COALESCE SQL function

This post is a part of the SQL love letters—a series on the SQL functions the dbt Labs data team members use and love.

It’s inevitable in the field of analytics engineering: you’re going to encounter moments when there’s mysterious or unhelpful blank values in your data. Null values surely have their time and place, but when you need those null values filled with more meaningful data, COALESCE comes to the rescue.

COALESCE is an incredibly useful function that allows you to fill in unhelpful blank values that may show up in your data. In the words of analytics engineer Lauren Benezra, you will probably almost never see a data model that doesn’t use COALESCE somewhere.

What is a SQL Function? At a high level, a function takes an input (or multiple inputs) and returns a manipulation of those inputs. Some common SQL functions are EXTRACT, LOWER, and DATEDIFF. For example, the LOWER function takes a string value and returns an all lower-case version of that input string.

How to use the COALESCE function #

In formal terms, using the COALESCE function on a series of values will return the first non-null value.

The general syntax for using the COALESCE function looks like the following:

coalesce(<input_1>, <input_2>,...<input_n>)

You can have as many input values/columns to the COALESCE function as you like, but remember: order is important here since the first non-null value is the one that is returned.
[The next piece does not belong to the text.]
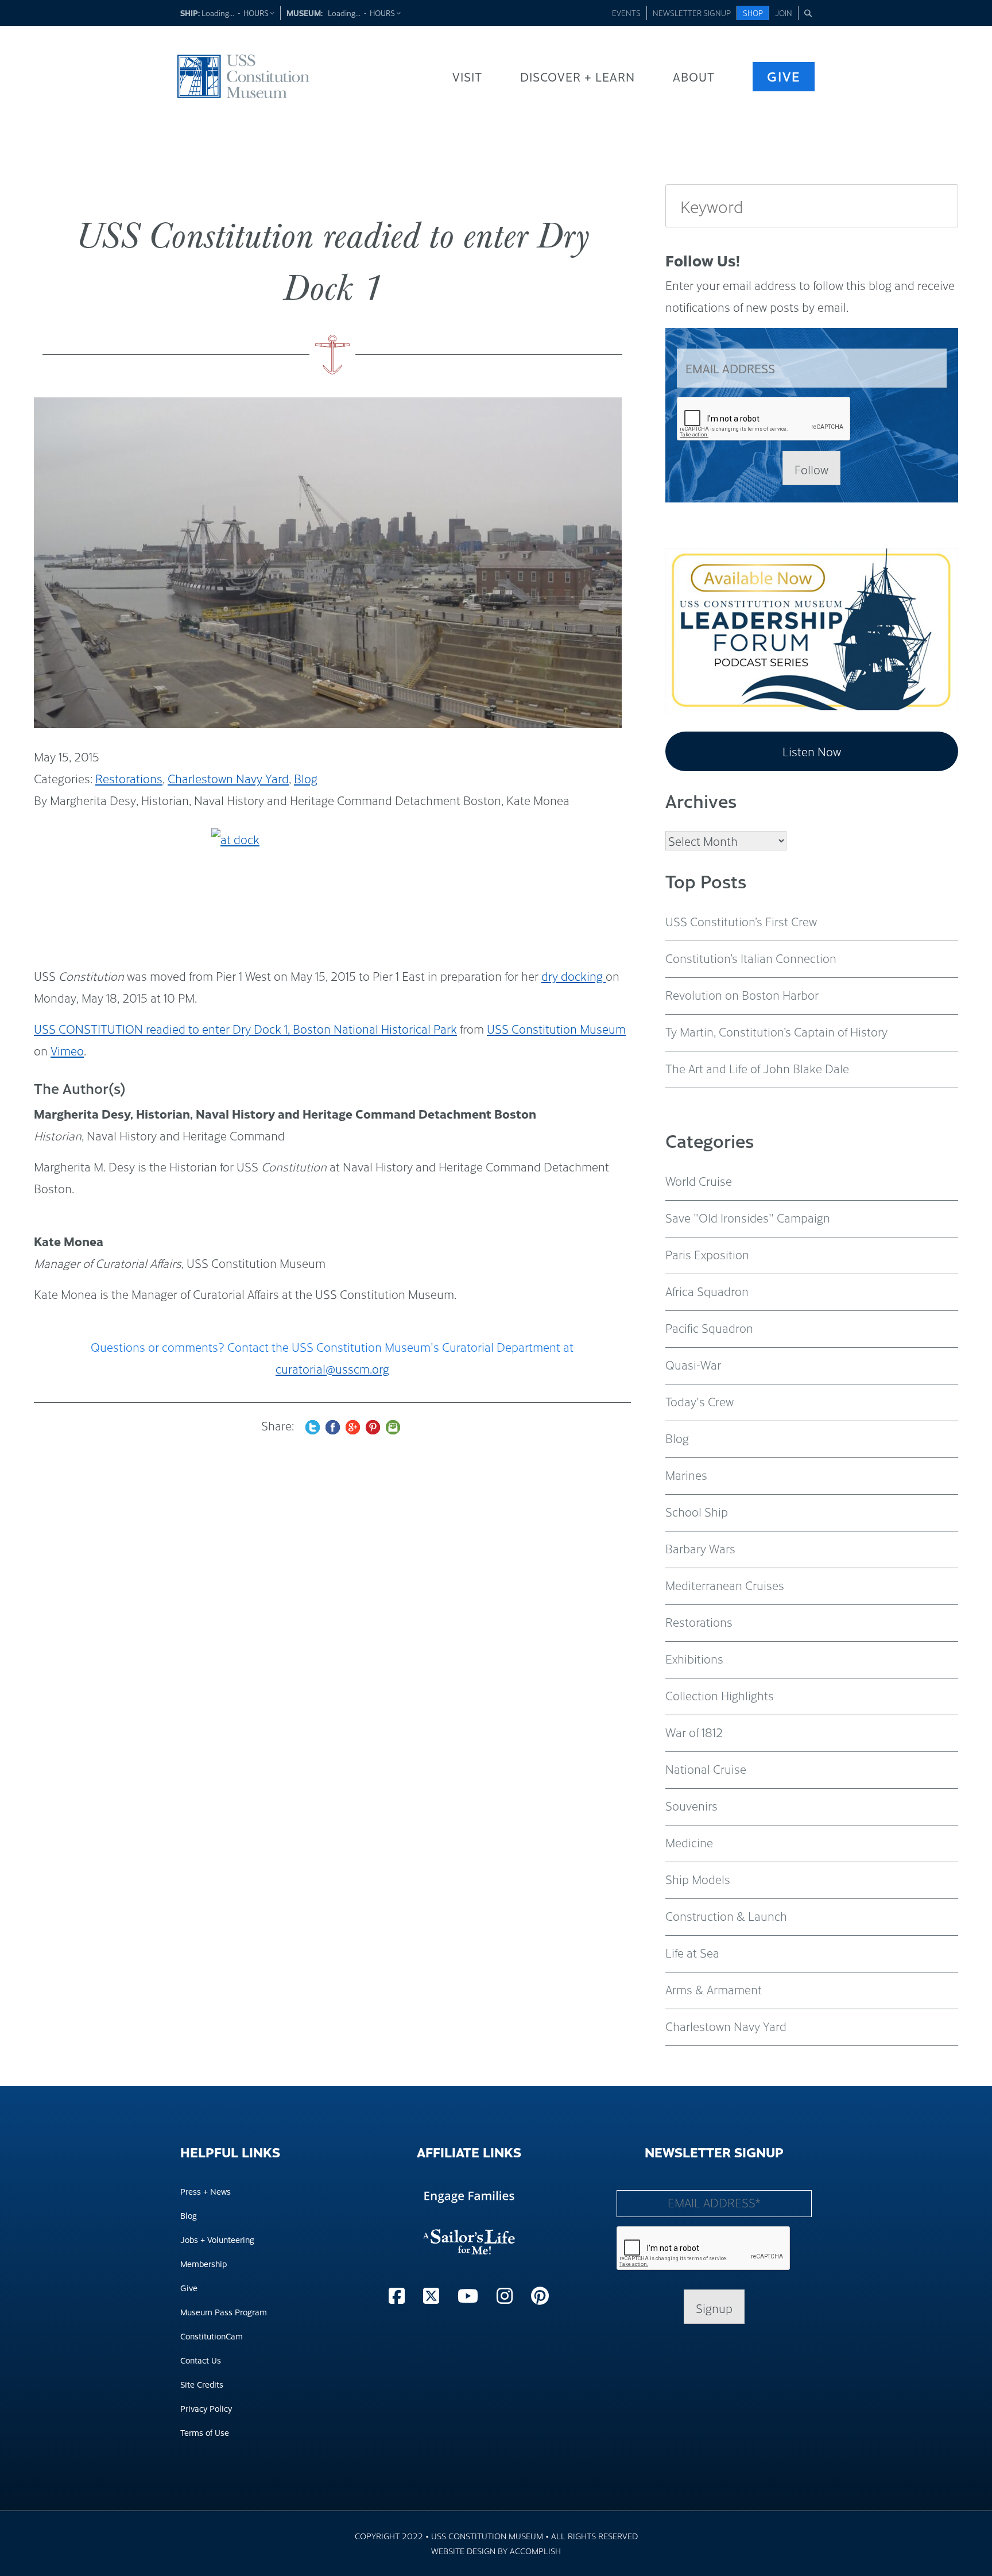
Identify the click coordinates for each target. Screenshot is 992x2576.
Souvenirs (691, 1805)
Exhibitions (694, 1658)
In practice, you’ll likely only ever use the COALESCE function with two inputs: a column and the value you want to fill null values of that column with.

Fun Fact: The COALESCE function is used in the surrogate_key macro to replace null column values.

Data warehouse support for the COALESCE function

Most, if not all, modern data warehouses support the COALESCE function; Google BigQuery, Amazon Redshift, Snowflake, Postgres, and Databricks all support the COALESCE function. In addition, the syntax to use COALESCE is the same across all of them.

COALESCE SQL function example #

Let’s look at an actual example using COALESCE. Below, we have an orders table with three column values: an order_id, order_date, and order_status.

order_id order_date order_status
12389 2022-01-02  
34553 2020-04-23 returned
78411 2022-06-06  

If you do a little exploration on this table, you would see that there are only two unique values for order_status: NULL and returned. As we said before, null values have their time and place, but if you first look at this table, the null value for an order could mean many things–has the order been processed? Was the order successful?

In this orders table, you can assume here that any NULL order_status value means that the order was not returned. To make this more clear to anyone who looks at this table, you can utilize a COALESCE function to return a newer, more readable order_status.

select
	order_id,
	order_date,
	coalesce(order_status, 'not_returned') as order_status
from orders

Running this query would return the following:

order_id order_date order_status
12389 2022-01-02 not_returned
34553 2020-04-23 returned
78411 2022-06-06 not_returned

Now, there are no null values in the order_status column since any null value was replaced by a not_returned string. Order 34553’s order_status remained unchanged because its original order_status was the first non-null value passed in the COALESCE function. By providing more context into what these null values mean, anyone who looks at this table can quickly understand the order status for a specific order.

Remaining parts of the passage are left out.